**Task directions**
The word "agent" appears in some lines of the records below; state how many lines, and nothing else.

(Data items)

☆ ☆ ☆ ☆ ☆

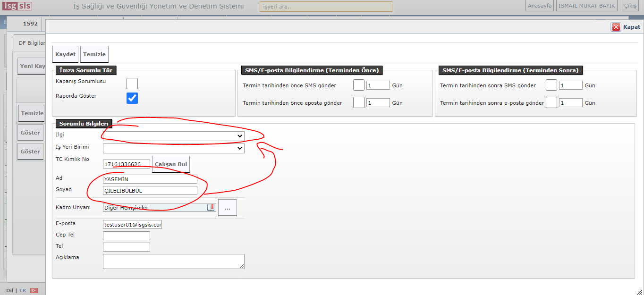
Task: Focus the Cep Tel input field
Action: (x=127, y=236)
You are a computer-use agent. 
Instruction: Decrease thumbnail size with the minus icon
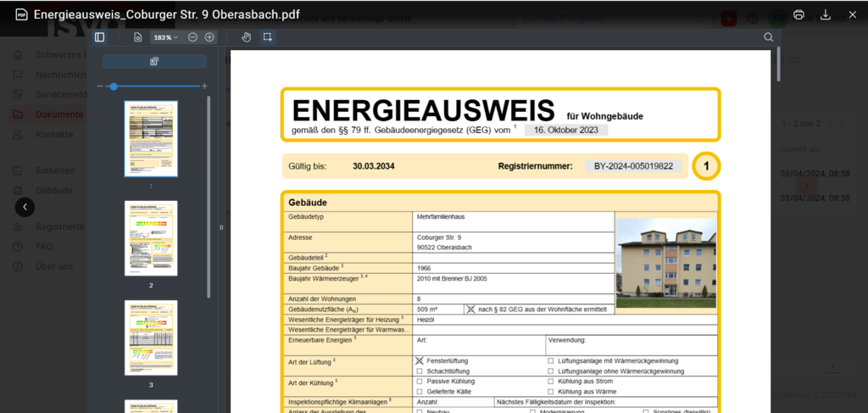click(101, 87)
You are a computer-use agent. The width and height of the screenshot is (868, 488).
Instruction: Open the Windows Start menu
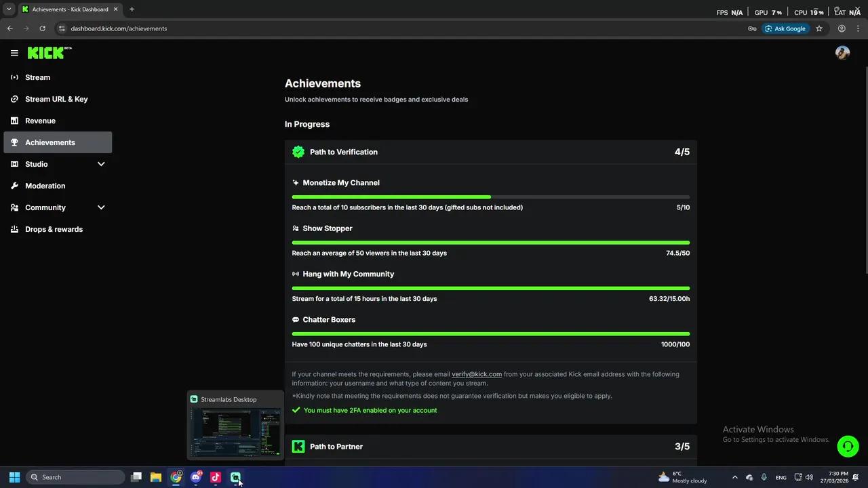[x=14, y=477]
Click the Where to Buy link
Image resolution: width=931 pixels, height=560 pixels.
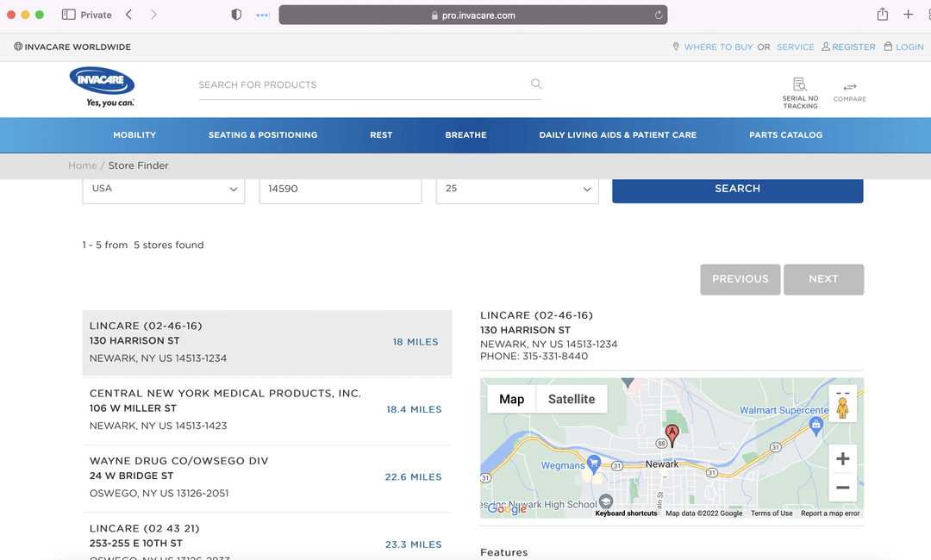pos(718,47)
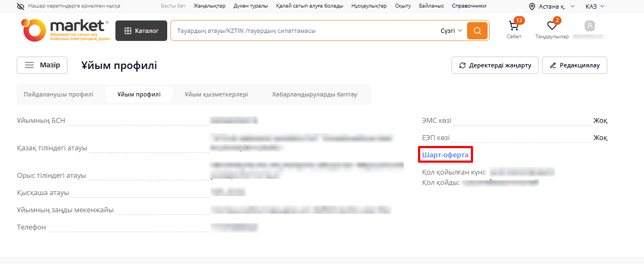Open the Шарт-оферта link
Screen dimensions: 644x264
pyautogui.click(x=445, y=155)
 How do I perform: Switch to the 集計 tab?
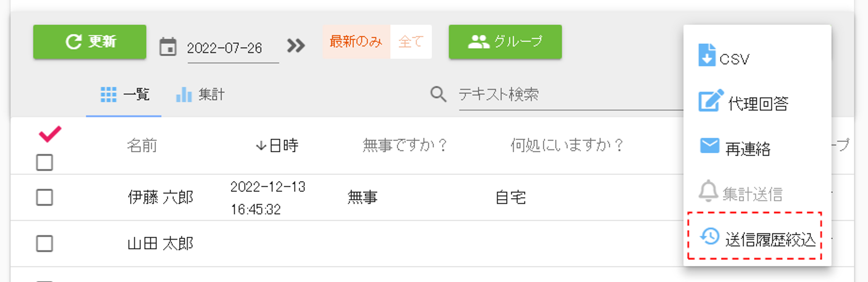point(200,94)
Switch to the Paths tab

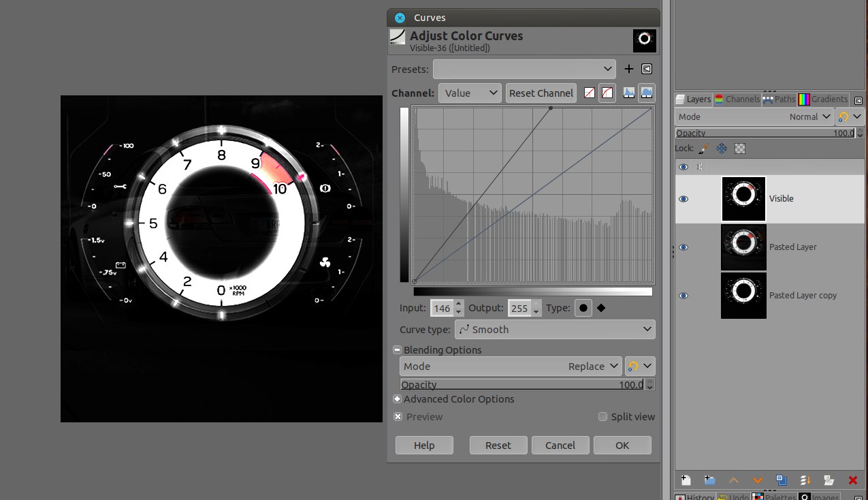[x=779, y=99]
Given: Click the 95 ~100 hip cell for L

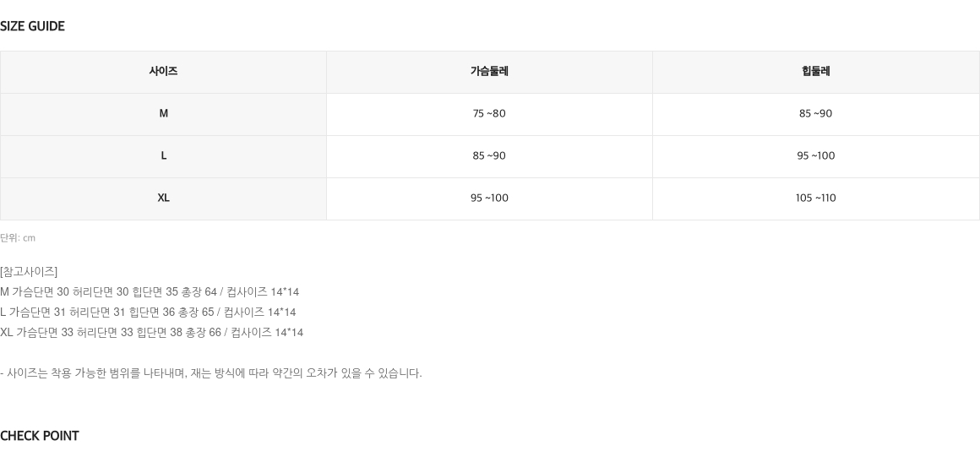Looking at the screenshot, I should pyautogui.click(x=815, y=156).
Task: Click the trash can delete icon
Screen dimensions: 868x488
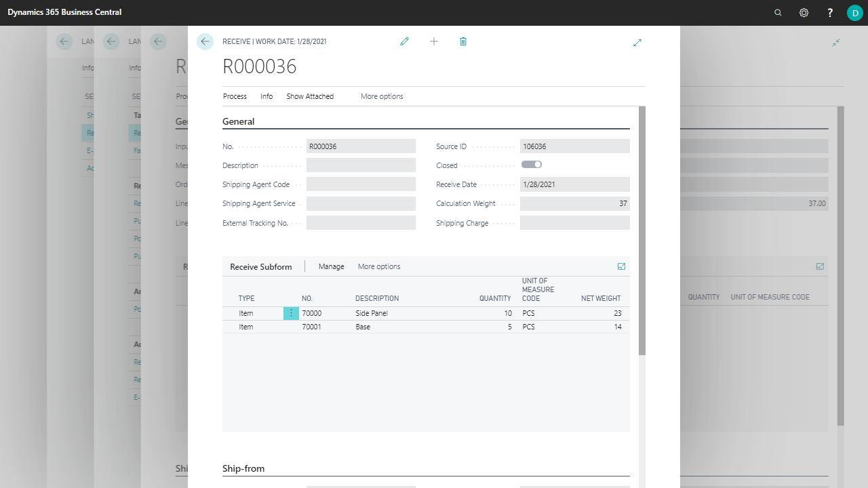Action: coord(463,41)
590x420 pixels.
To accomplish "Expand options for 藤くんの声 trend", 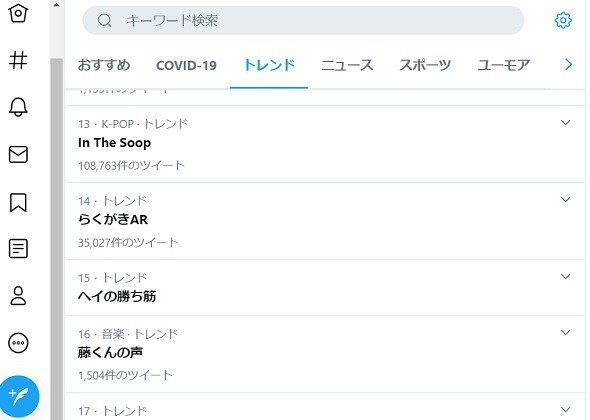I will click(x=565, y=332).
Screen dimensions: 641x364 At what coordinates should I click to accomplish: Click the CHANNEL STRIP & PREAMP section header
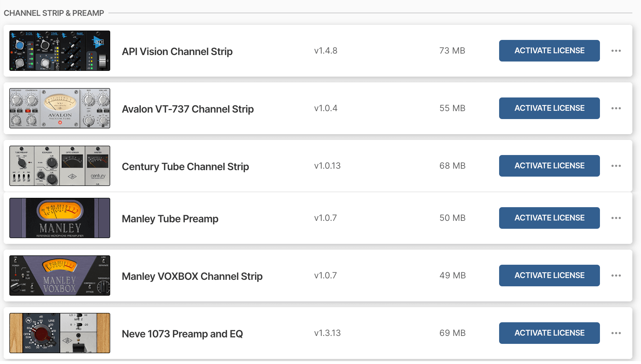click(x=53, y=13)
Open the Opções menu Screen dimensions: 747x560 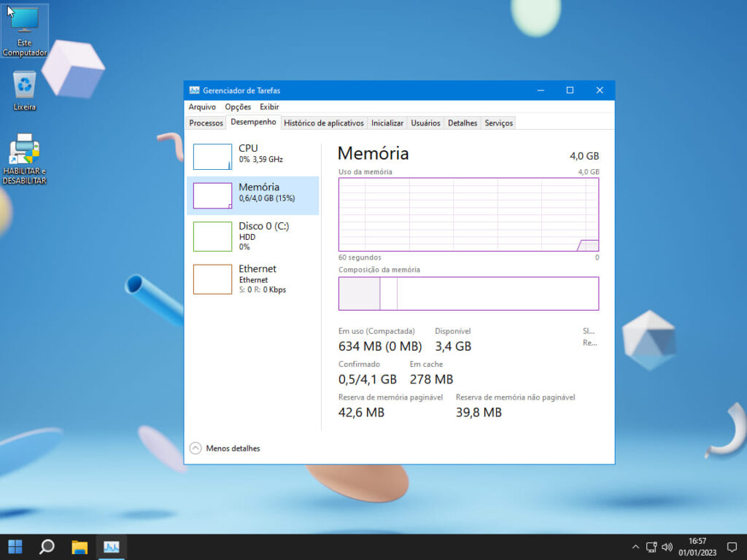tap(238, 107)
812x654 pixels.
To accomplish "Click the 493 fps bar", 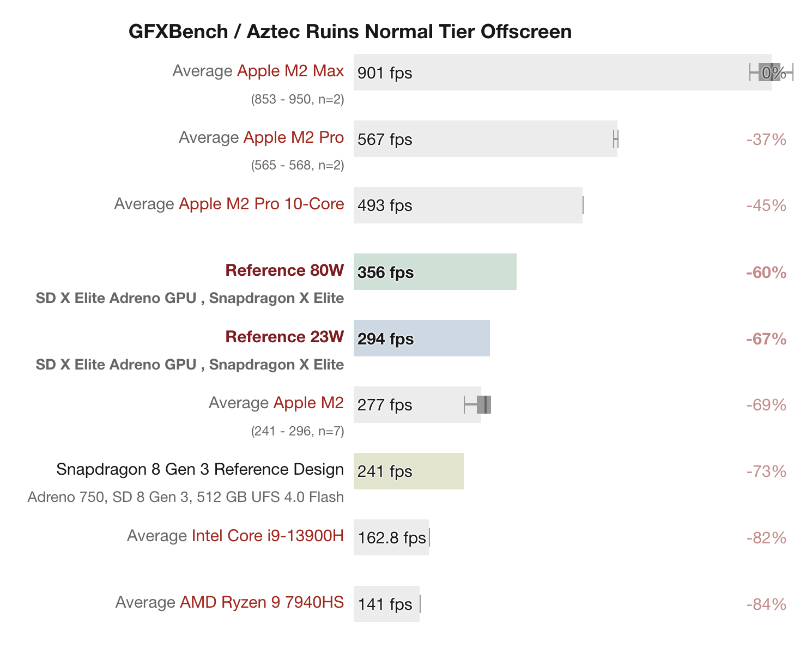I will click(468, 205).
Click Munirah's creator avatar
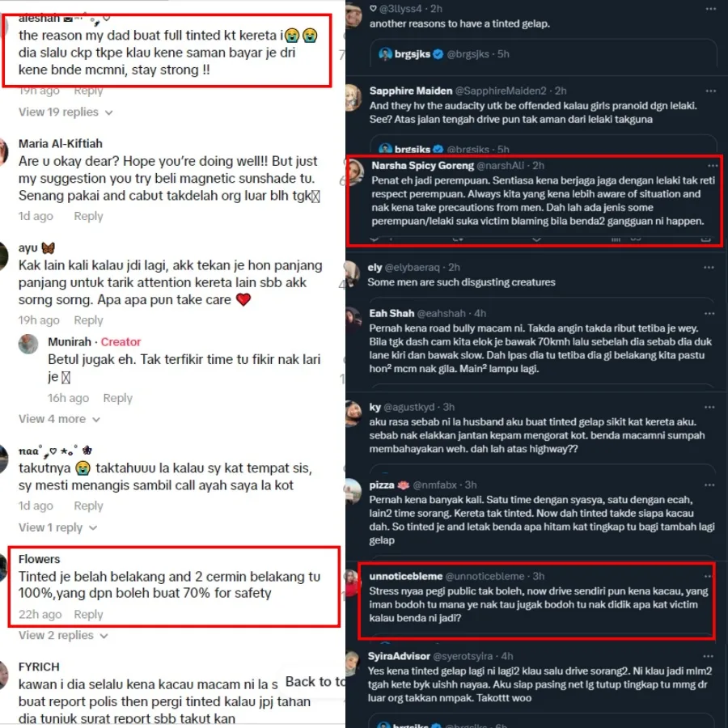 click(x=29, y=344)
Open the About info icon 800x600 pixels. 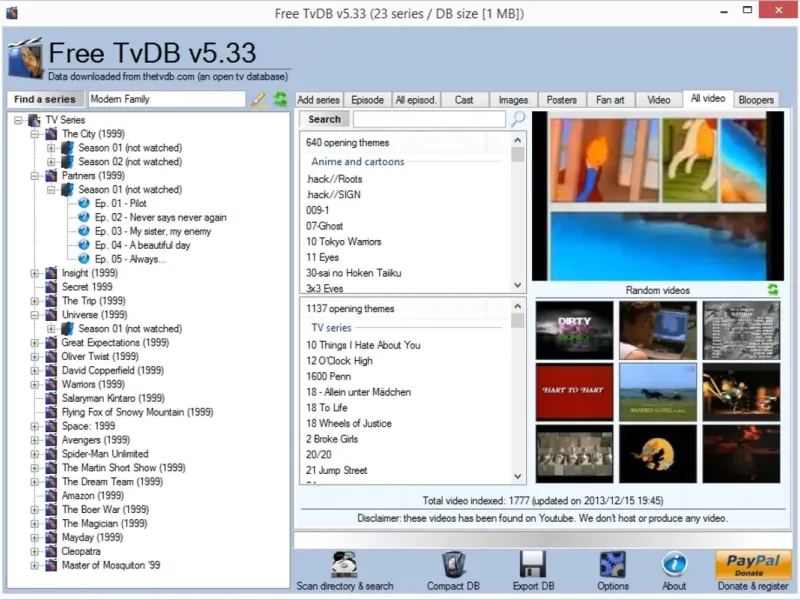click(674, 563)
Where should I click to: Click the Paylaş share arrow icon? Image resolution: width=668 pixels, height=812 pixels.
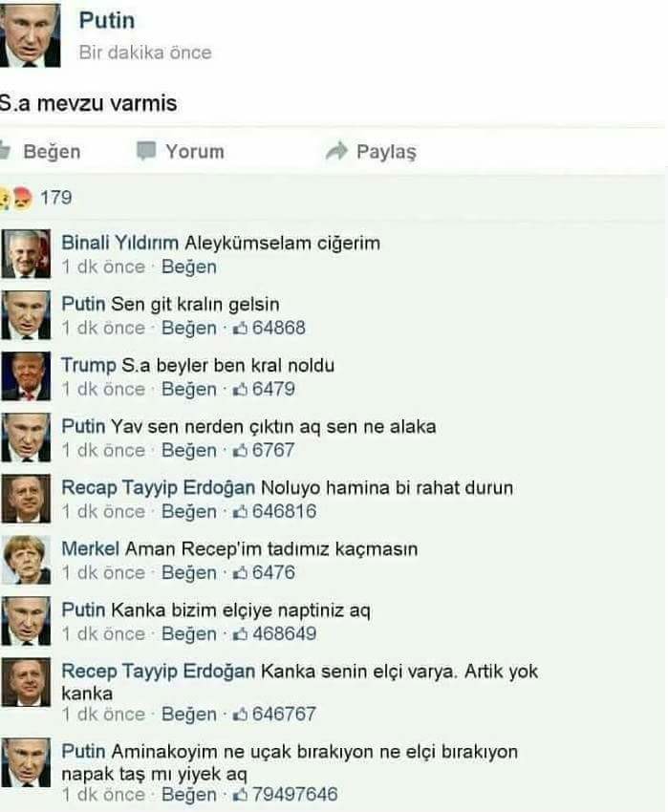point(336,151)
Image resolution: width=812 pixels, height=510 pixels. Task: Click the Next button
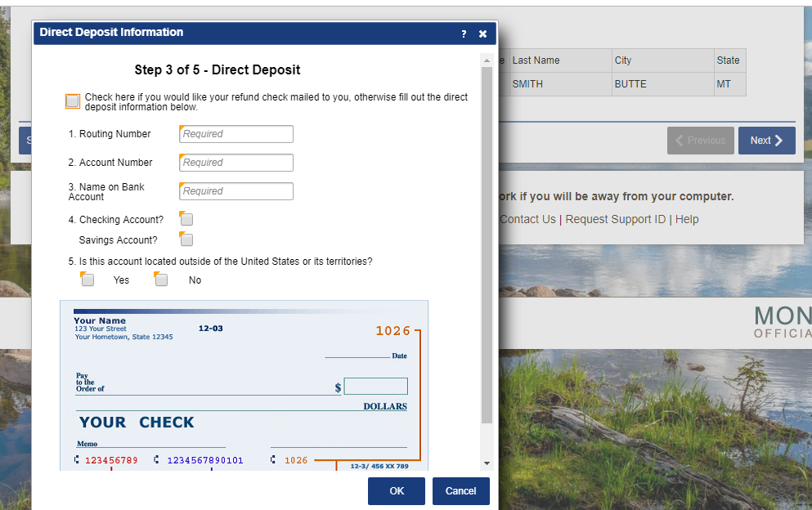tap(765, 140)
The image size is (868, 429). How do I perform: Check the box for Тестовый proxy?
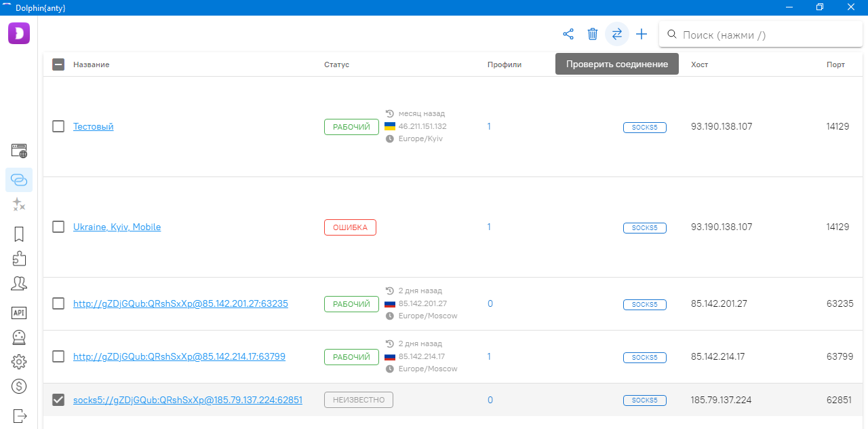(x=58, y=126)
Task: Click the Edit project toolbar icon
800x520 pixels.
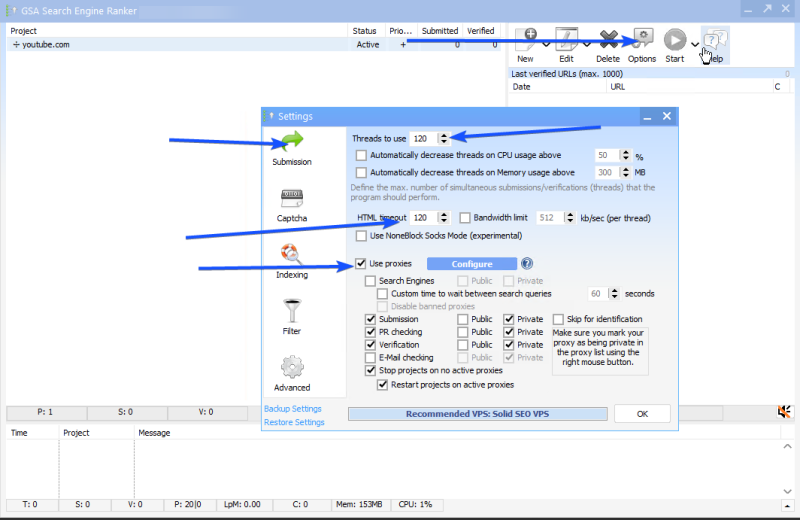Action: click(x=566, y=40)
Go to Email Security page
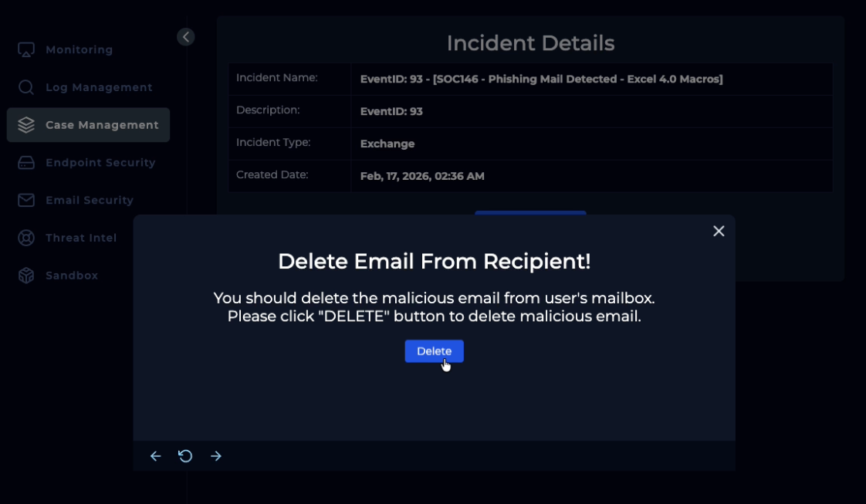The image size is (866, 504). tap(90, 201)
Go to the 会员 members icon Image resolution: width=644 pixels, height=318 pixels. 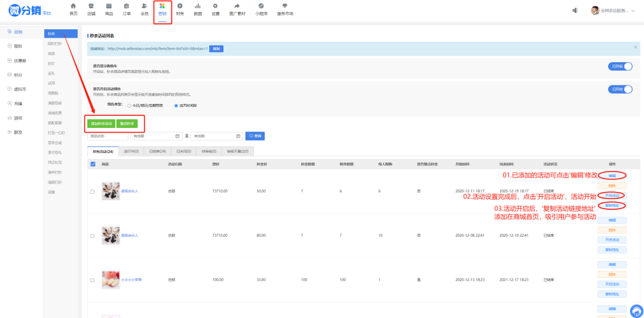[x=145, y=6]
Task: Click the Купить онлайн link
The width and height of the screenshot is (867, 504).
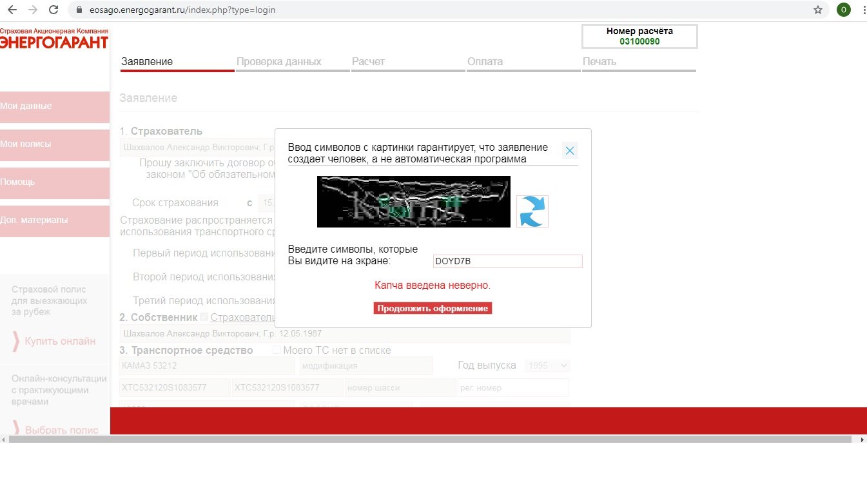Action: pos(59,341)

☆ ☆ ☆ ☆ ☆

**Solution below**
2